Can you pull out each line of the data below that includes the word "agent"?

Records from a collection:
§ §
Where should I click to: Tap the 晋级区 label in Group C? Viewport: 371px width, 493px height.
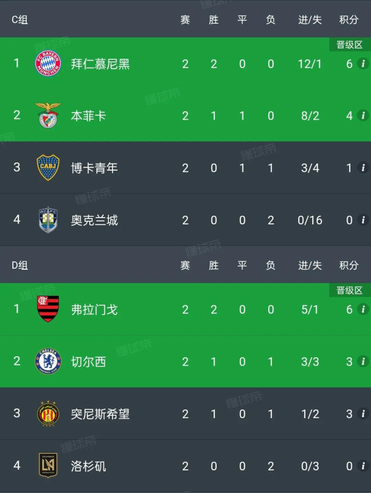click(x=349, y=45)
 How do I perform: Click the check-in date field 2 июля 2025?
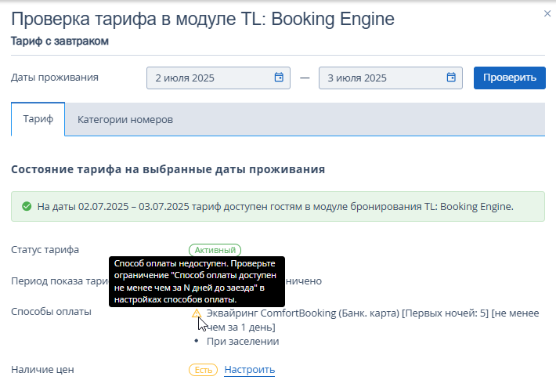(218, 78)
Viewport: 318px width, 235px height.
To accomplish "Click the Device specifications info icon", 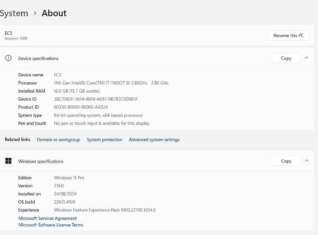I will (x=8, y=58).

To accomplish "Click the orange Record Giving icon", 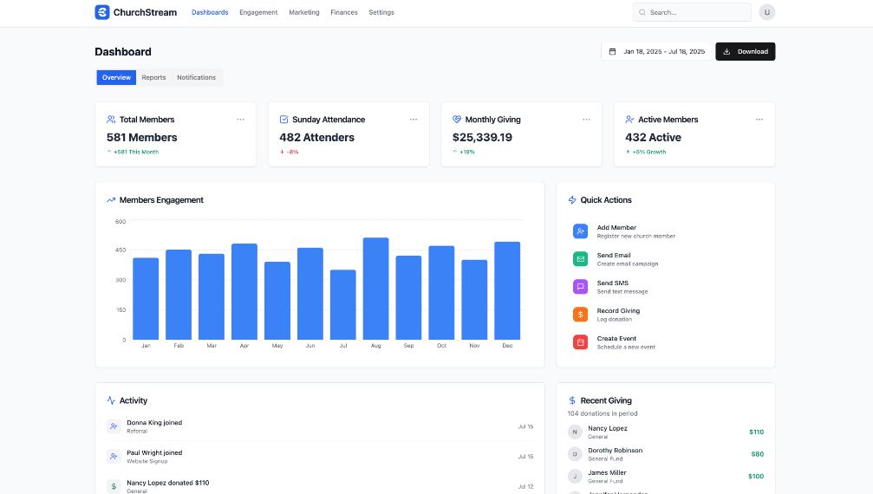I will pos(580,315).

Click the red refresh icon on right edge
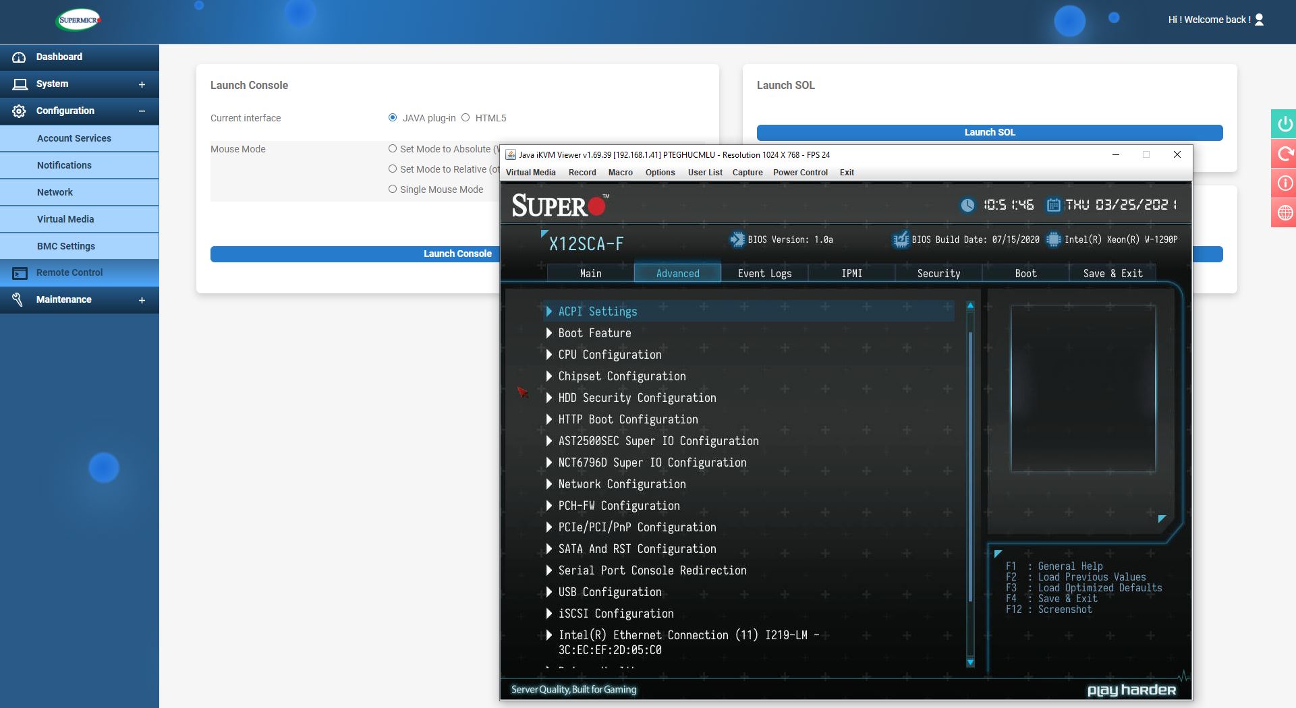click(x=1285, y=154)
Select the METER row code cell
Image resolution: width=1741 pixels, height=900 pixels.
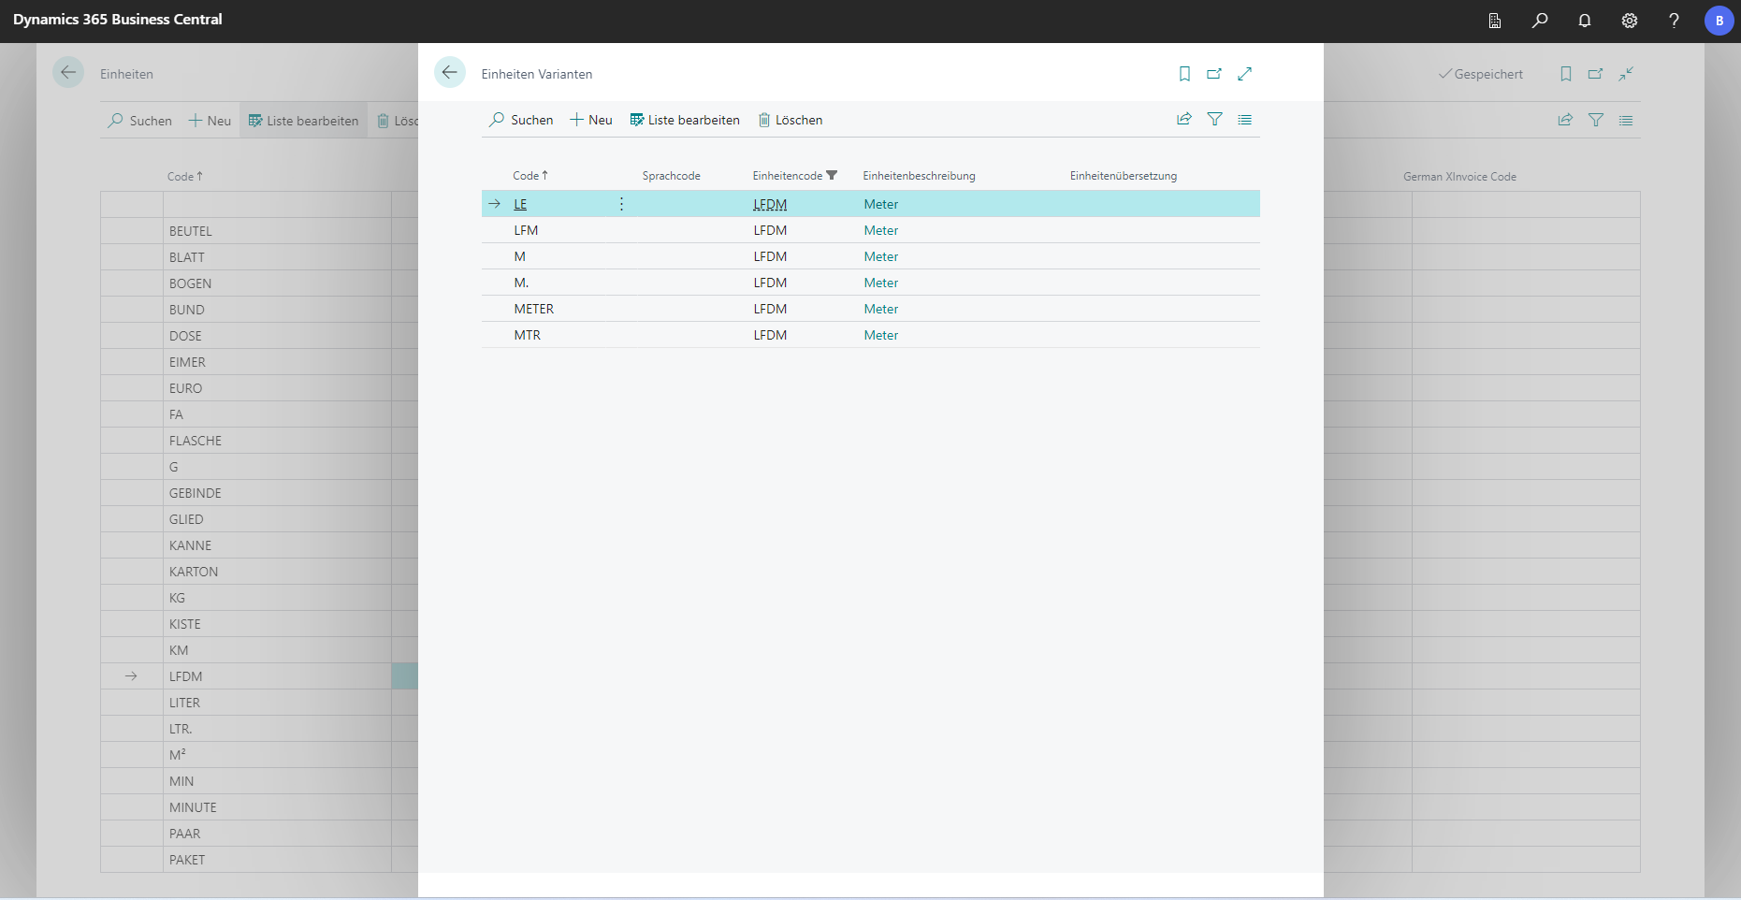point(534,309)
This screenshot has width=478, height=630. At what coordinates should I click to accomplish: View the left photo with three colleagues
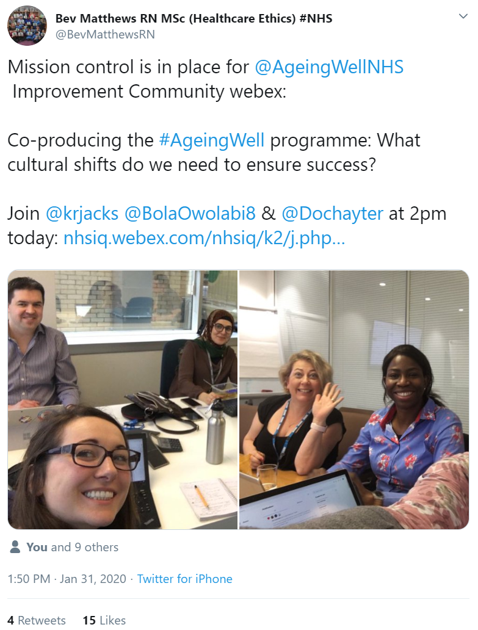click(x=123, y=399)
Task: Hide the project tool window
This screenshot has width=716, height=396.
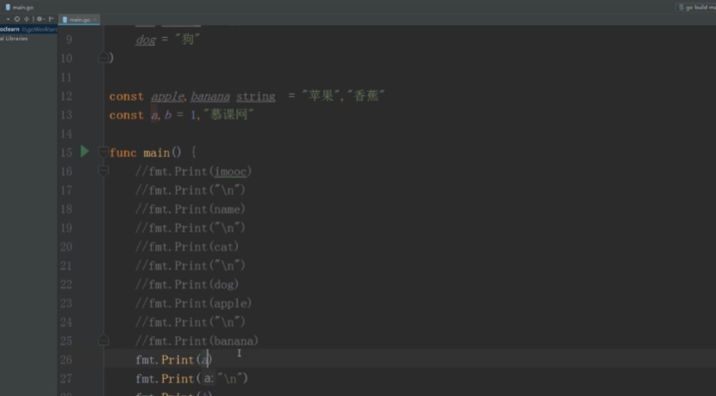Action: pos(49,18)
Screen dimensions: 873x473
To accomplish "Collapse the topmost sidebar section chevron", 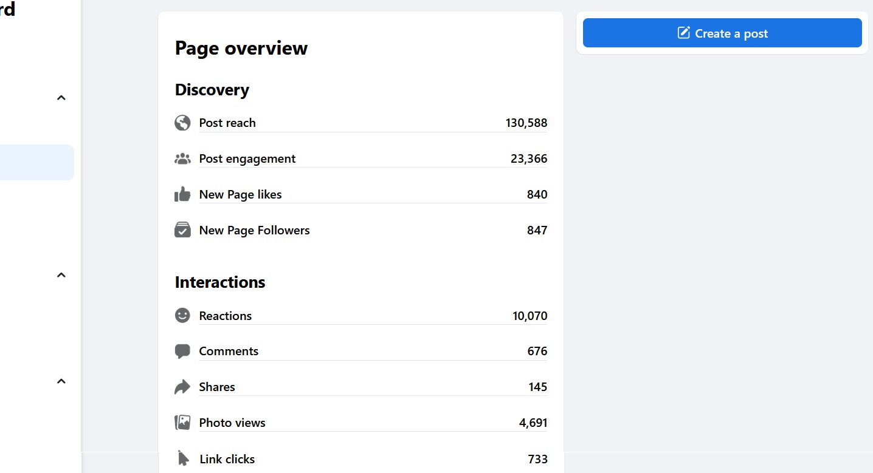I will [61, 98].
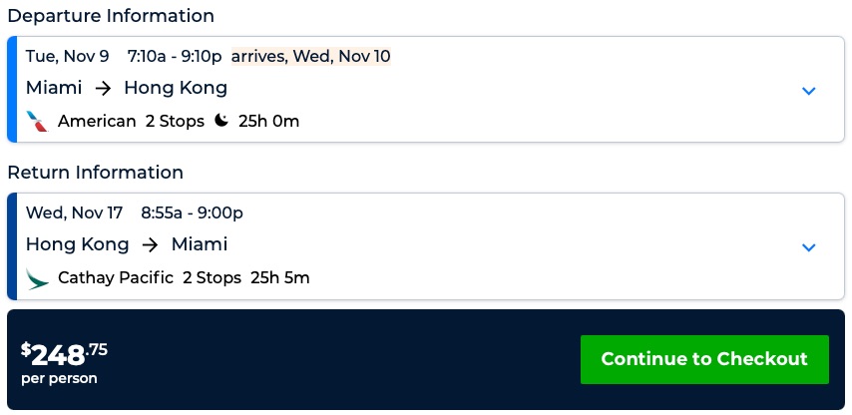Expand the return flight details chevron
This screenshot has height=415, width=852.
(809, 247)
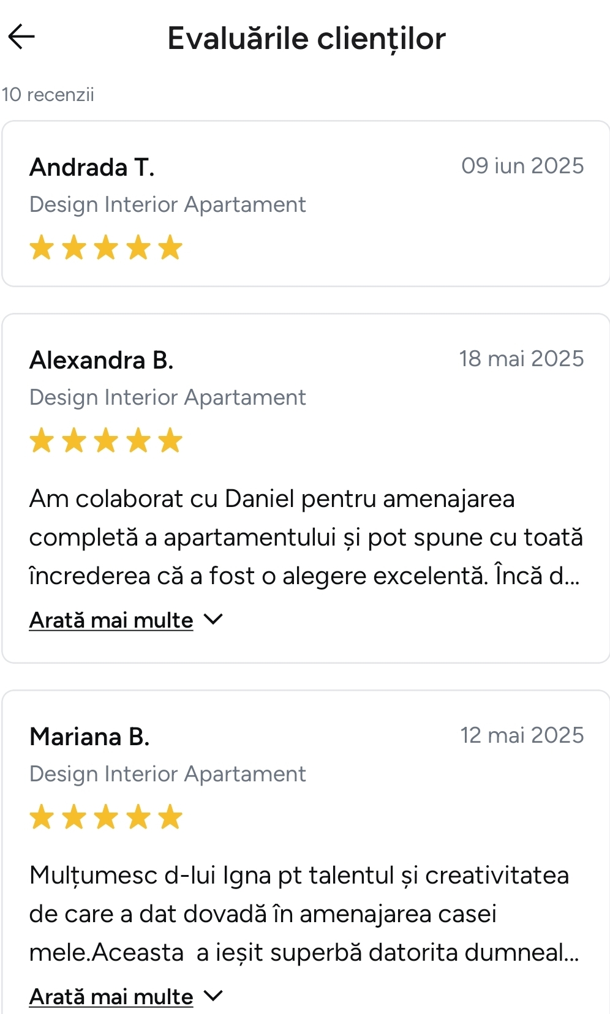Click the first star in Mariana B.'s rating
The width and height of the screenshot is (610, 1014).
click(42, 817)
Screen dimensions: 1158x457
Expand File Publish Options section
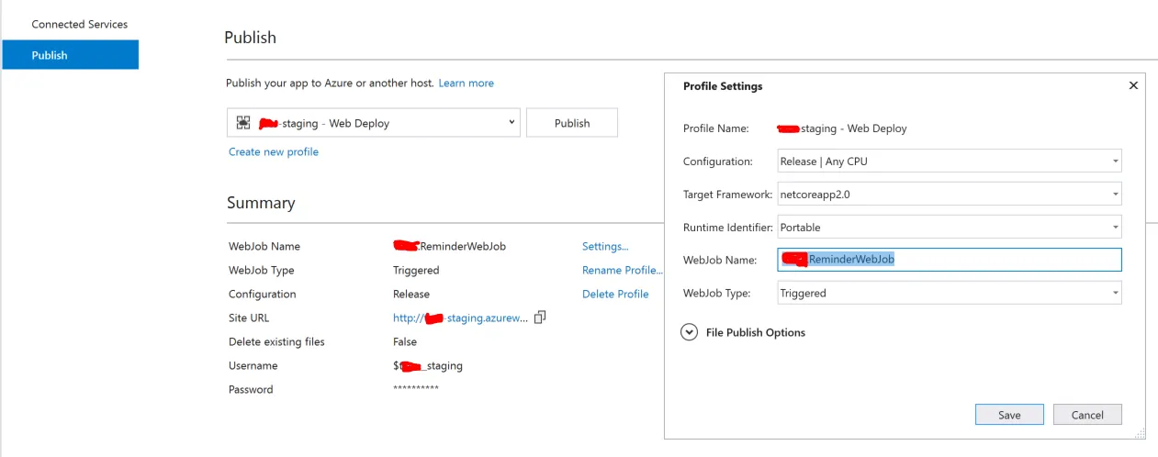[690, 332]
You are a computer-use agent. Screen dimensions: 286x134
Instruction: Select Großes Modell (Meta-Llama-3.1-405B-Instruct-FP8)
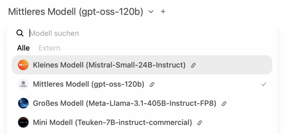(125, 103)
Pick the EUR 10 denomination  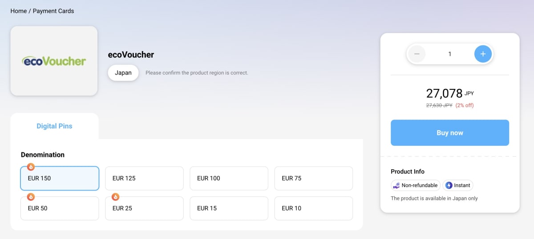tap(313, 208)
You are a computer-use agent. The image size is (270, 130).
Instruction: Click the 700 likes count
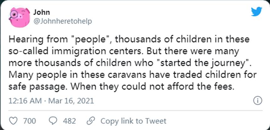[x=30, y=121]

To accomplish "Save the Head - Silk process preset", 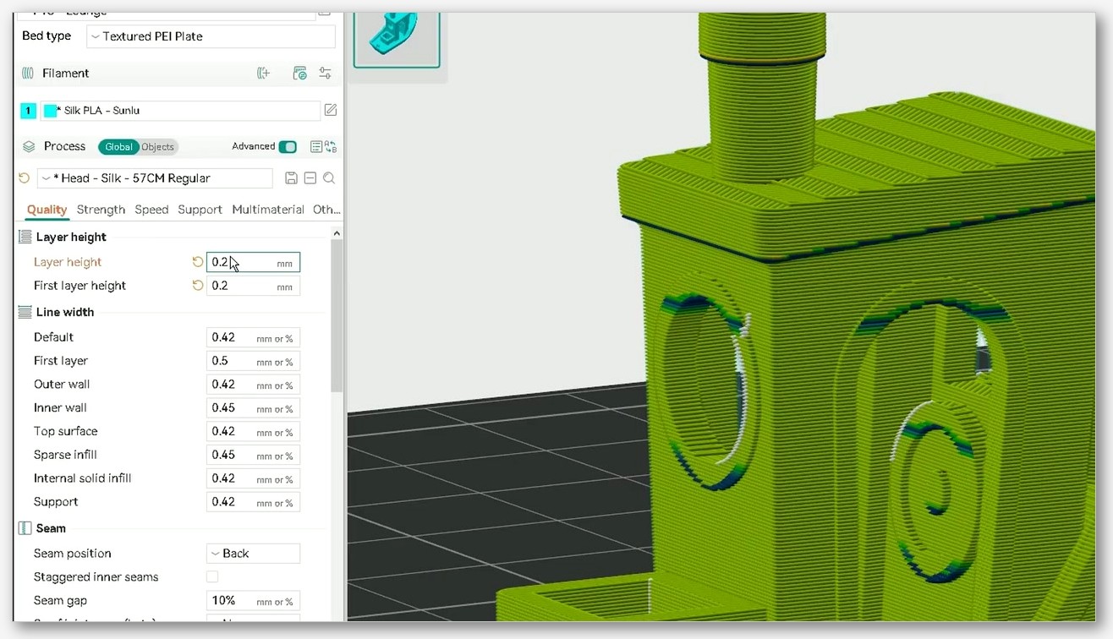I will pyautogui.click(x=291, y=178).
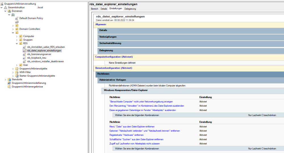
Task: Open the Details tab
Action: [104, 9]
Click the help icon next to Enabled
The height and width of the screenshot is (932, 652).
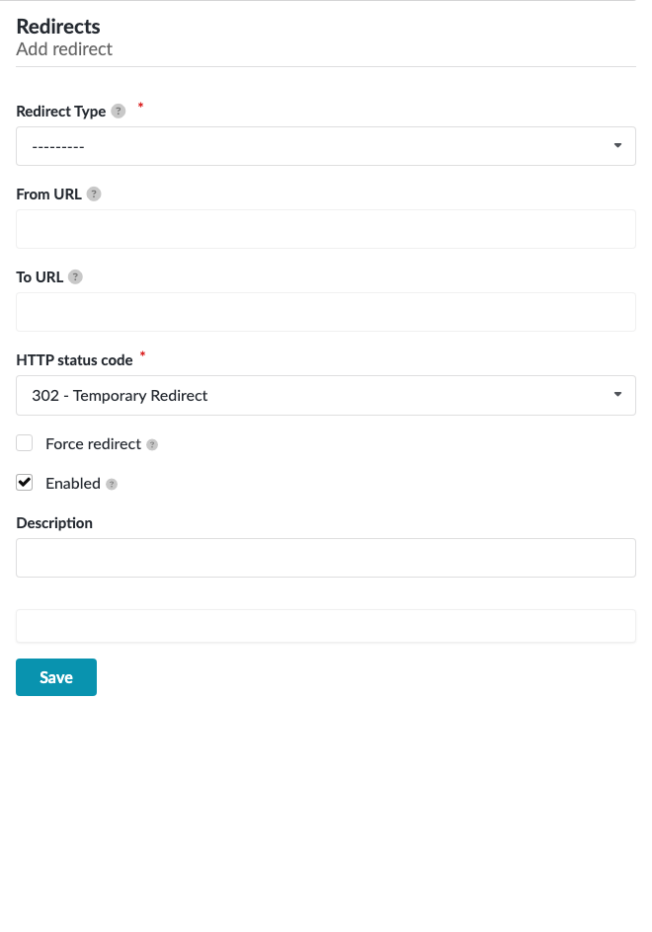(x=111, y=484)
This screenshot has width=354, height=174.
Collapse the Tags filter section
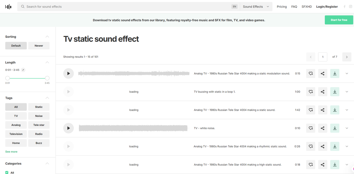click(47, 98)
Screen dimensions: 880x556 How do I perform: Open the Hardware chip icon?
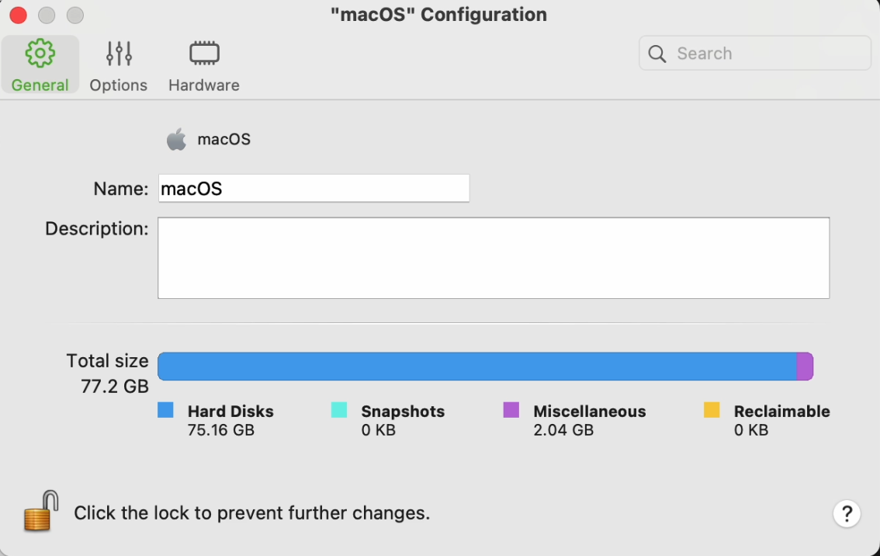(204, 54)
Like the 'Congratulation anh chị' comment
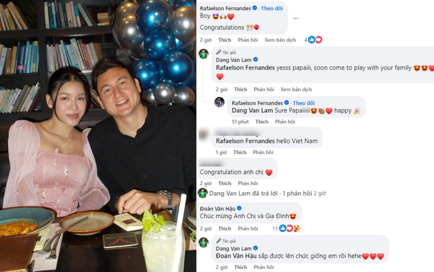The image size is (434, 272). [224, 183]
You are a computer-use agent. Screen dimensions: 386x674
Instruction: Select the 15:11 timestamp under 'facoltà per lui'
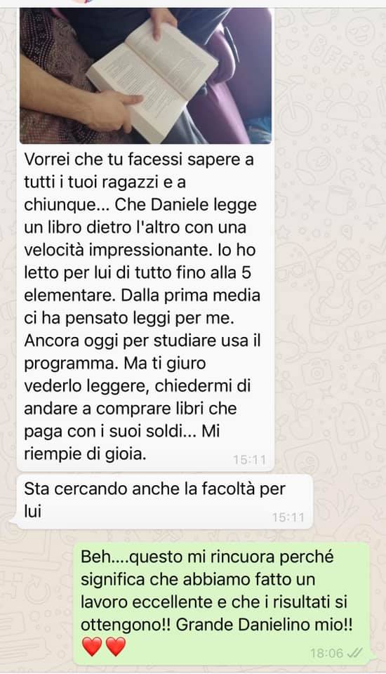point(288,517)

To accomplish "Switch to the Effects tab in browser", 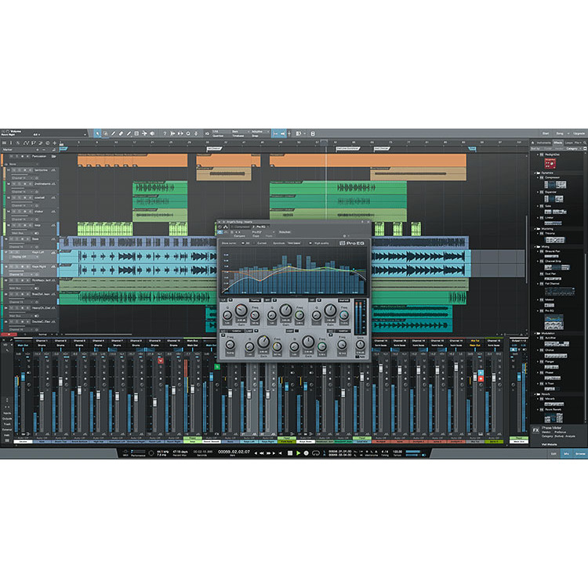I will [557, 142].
§ §
Answer
You are a computer-use agent. Screen dimensions: 286x134
You are a computer-use agent. The image size is (270, 130).
You are a computer-use agent. Screen dimensions: 386x674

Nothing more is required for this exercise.